Scott Walker sparked massive protests when he eliminated the collective bargaining rights of most public workers in his state, Wisconsin.
But after months of political turmoil, the Republican US governor claimed a decisive victory in a recall election.
It was one election in one state. But Walker's clear win is being framed by Republicans as a major victory for the party in the lead up to the November presidential elections - and a major defeat for Democrats and labour unions across the country.
"The exit polls show that most people supported collective bargaining and specifically had a positive image of public employee unions … [it didn't] work out in a clear ideological way but we do need to build more support for collective bargaining."
- Robert Kraig, the executive director of Citizen Action of Wisconsin
The political turmoil began more than a year ago, when the state's Republican-controlled legislature voted to curb the rights of union members by sharply limiting their bargaining rights - a move Walker says will help reduce a budget deficit of $3.6bn.
Hundreds of thousands of people began protesting against the law, occupying the state's legislature for months. Wisconsin became a symbol of the battle workers were facing against a Republican Party determined to slash the power of unions.
Some of the other controversial measures taken by Walker include: slashing spending for public education by $800 to $900m; reducing aid to local governments by $96m; backing laws that will cut taxes for corporations and that will see increased pension contributions for some.
Walker's opponents collected more than a million signatures to trigger a recall election. Over the next few months, Walker launched a bitter campaign with tens of millions of dollars spent - making it the most expensive election in the state's history.
The money spent has paid off for Walker, despite the massive on-the-ground operation mounted by progressives in Wisconsin.
"This [recall] is a very rare thing. Walker would've been the third governor in American history to have been recalled [and] the first governor to survive one. This is usually reserved for governors who break the law or something like that."
- Alex Seitz-Wald, a political staff writer at Salon.com
In his victory speech on Tuesday night, Walker talked about moving the state past its divisions but he also stuck to the ideological position that sparked the conflict in the first place: "You know, early in 2011, I rushed in to try and fix things before I talked about it. Because, you see, for years, too many politicians that I'd seen, not only in Madison but in Washington and beyond, talked about things but never fixed them.

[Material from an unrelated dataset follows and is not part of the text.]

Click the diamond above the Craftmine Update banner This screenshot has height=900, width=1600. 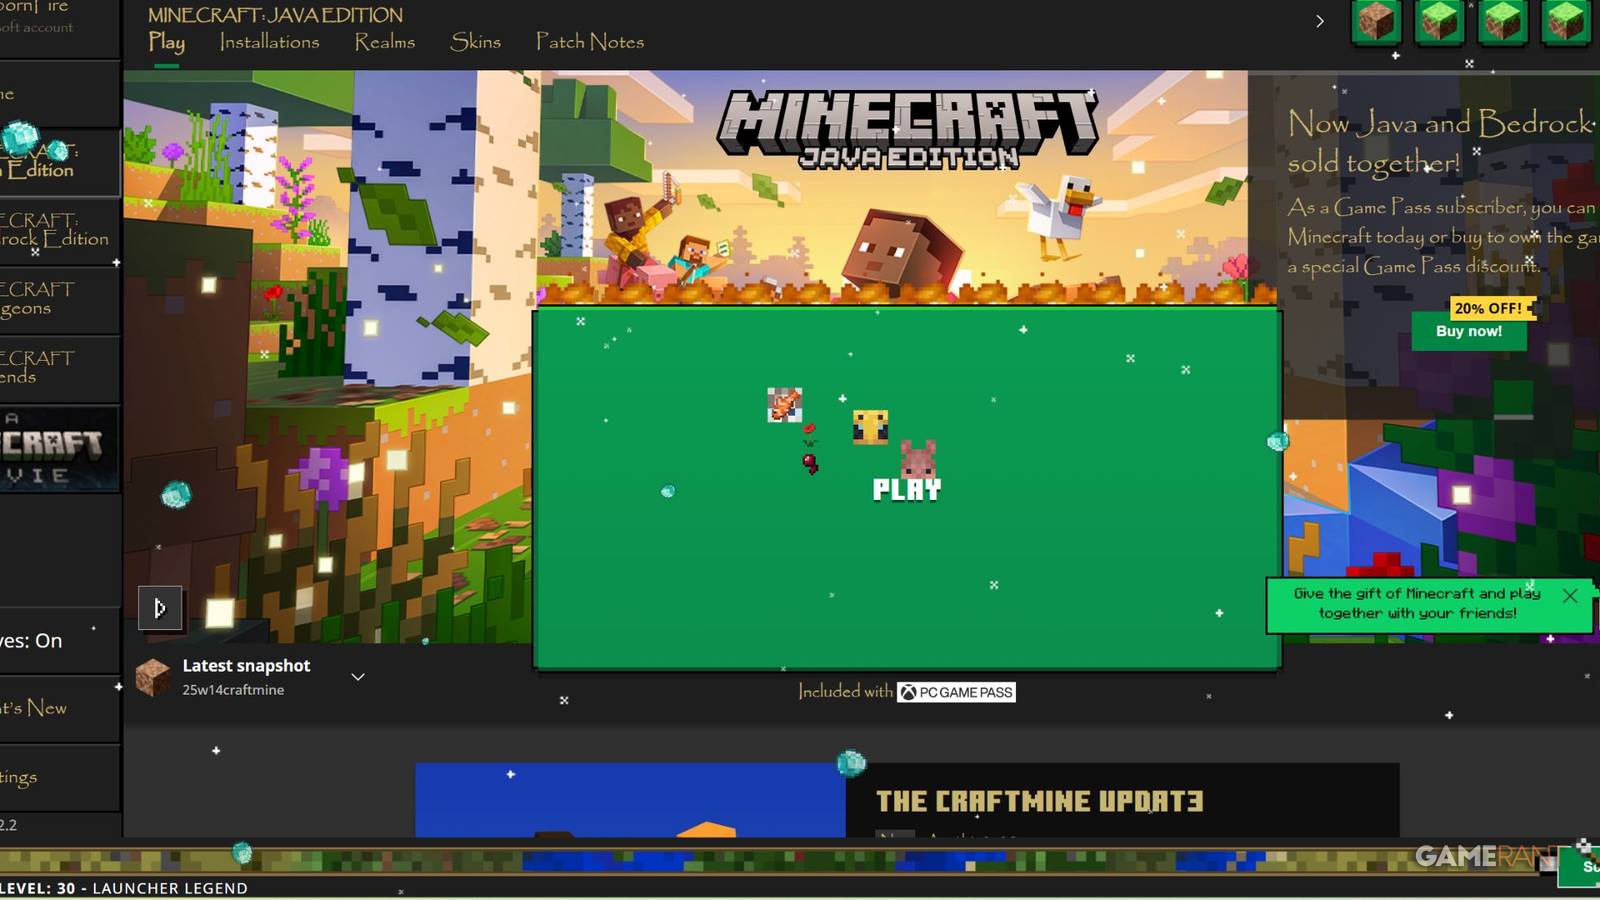click(x=851, y=763)
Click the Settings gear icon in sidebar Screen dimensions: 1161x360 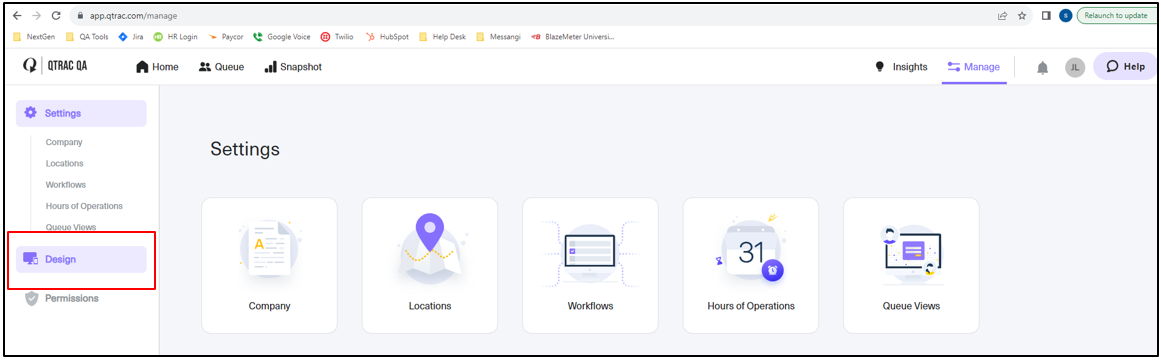pyautogui.click(x=30, y=113)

"But I want to tell you, looking ahead we know it's important to do both. Looking ahead to tackle the challenges that face all the people of Wisconsin, we're both going to be committed to talking together about how to solve problems and then working together, we're going to move forward with the solutions that put our state back on the right track towards more freedom and more prosperity for all of our people."
In this Inside Story: US 2012 we ask: What are the repercussions of the Wisconsin recall? And what impact will it have on the US presidential race?
To discuss these issues with presenter Shihab Rattansi are guests: Robert Kraig, the executive director of Citizen Action of Wisconsin, a coalition of social and economic justice groups; Alex Seitz-Wald, a political staff writer at Salon.com; and Brendan Steinhauser, the federal and state campaigns director at FreedomWorks, a group associated with the conservative Tea Party Movement.
"The policies that we support would help everyone .... We are trying to make the economy better for all workers and regardless of how you feel about the unions we simply can't afford the pensions and the healthcare that the taxpayers have to pay for."
Brendan Steinhauser, the federal and state campaigns director at FreedomWorks
Wisconsin's Republican governor Scott Walker outspent his Democratic rival, Tom Barrett, by a factor of over 7-1, according to the Center for Public Integrity:
- An estimated $63.5m was spent by candidates and independent groups, making it the most expensive election in Wisconsin history.
- Two-thirds of the total amount, or $45m, was spent by Walkers' campaign or his supporters, whereas Barrett's campaign and supporters spent just $18.5m.
- Walker's campaign itself raised $30.5m, and 66 per cent of that came from donors living outside Wisconsin.
- Barrett raised $3.9m, and 26 per cent of that came from out of state donors.